### What this task involves
Reproduce the records verbatim from the line containing "Given: Click the MaxWert row label" through the line containing "Looking at the", including both of those lines, and leave out the pictures.

### Provided data
<<<<

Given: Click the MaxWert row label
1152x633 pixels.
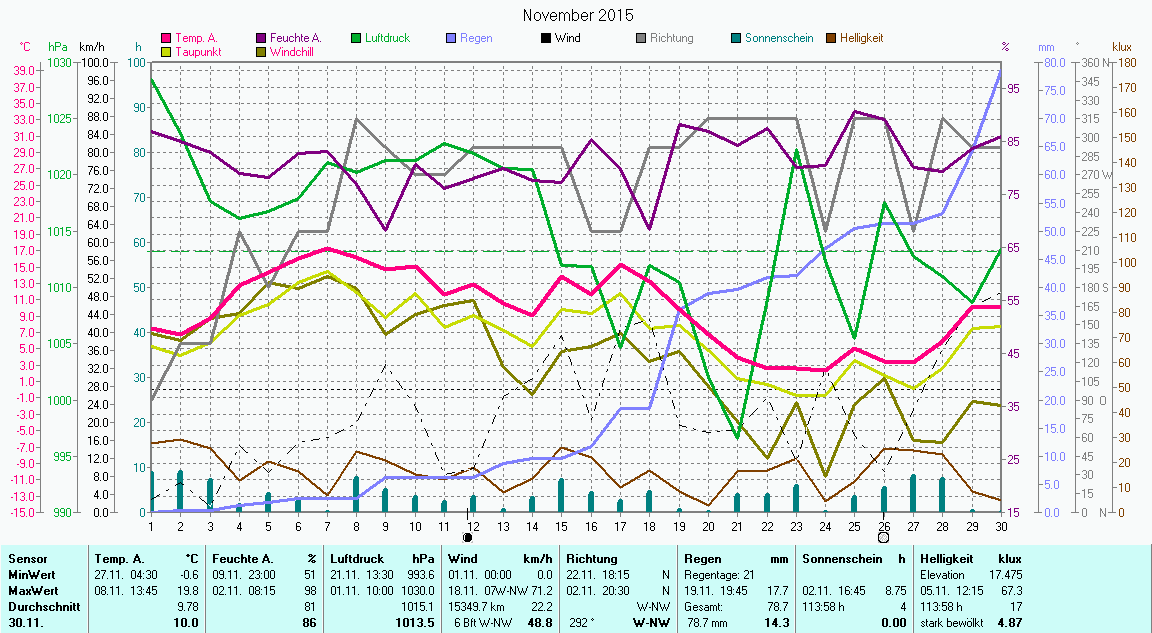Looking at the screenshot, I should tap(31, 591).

>>>>
<<<<

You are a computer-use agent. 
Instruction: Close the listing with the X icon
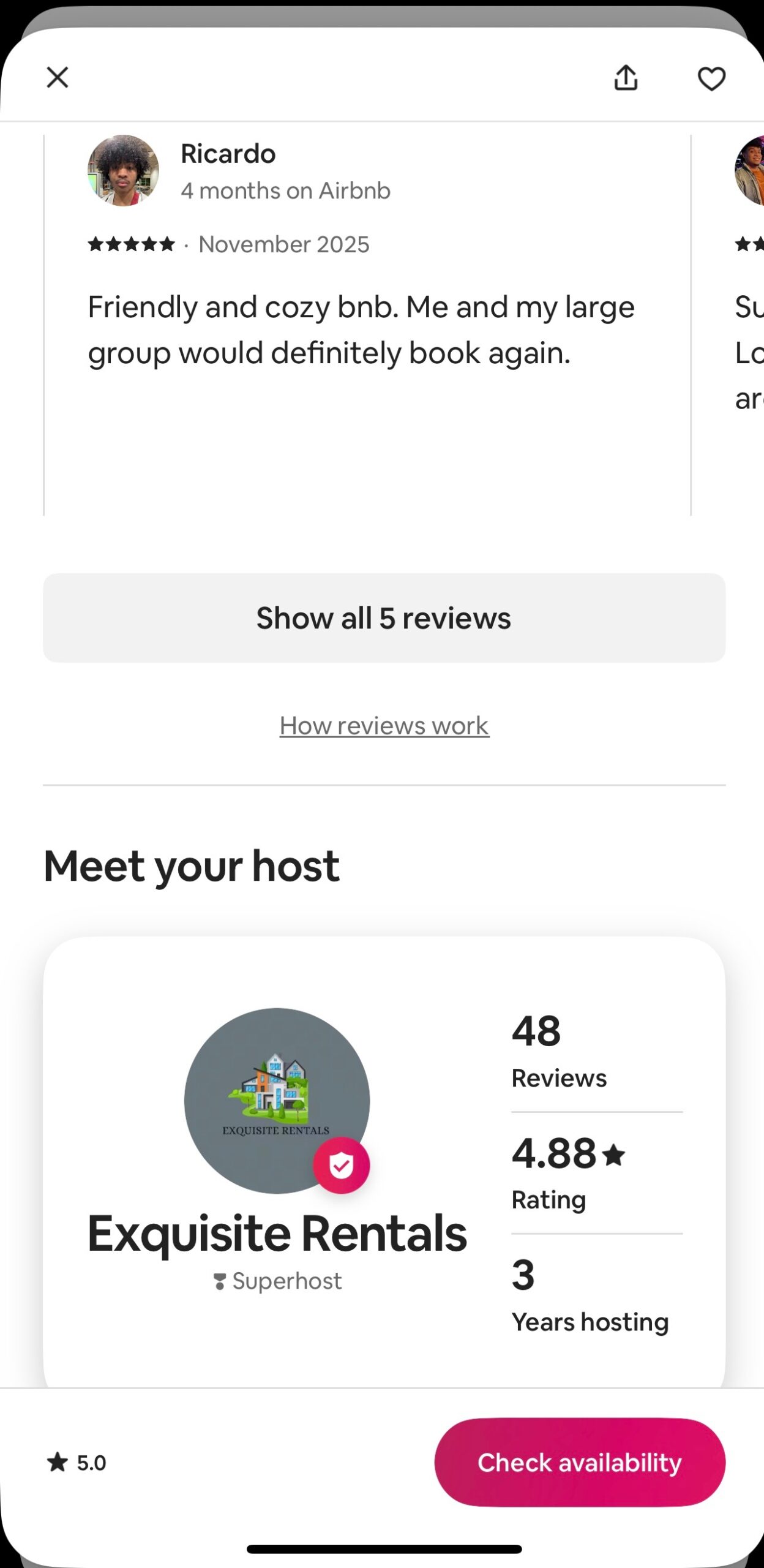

>>>>

### Result
Given: Click the MaxWert row label
1152x633 pixels.
Looking at the screenshot, I should tap(31, 591).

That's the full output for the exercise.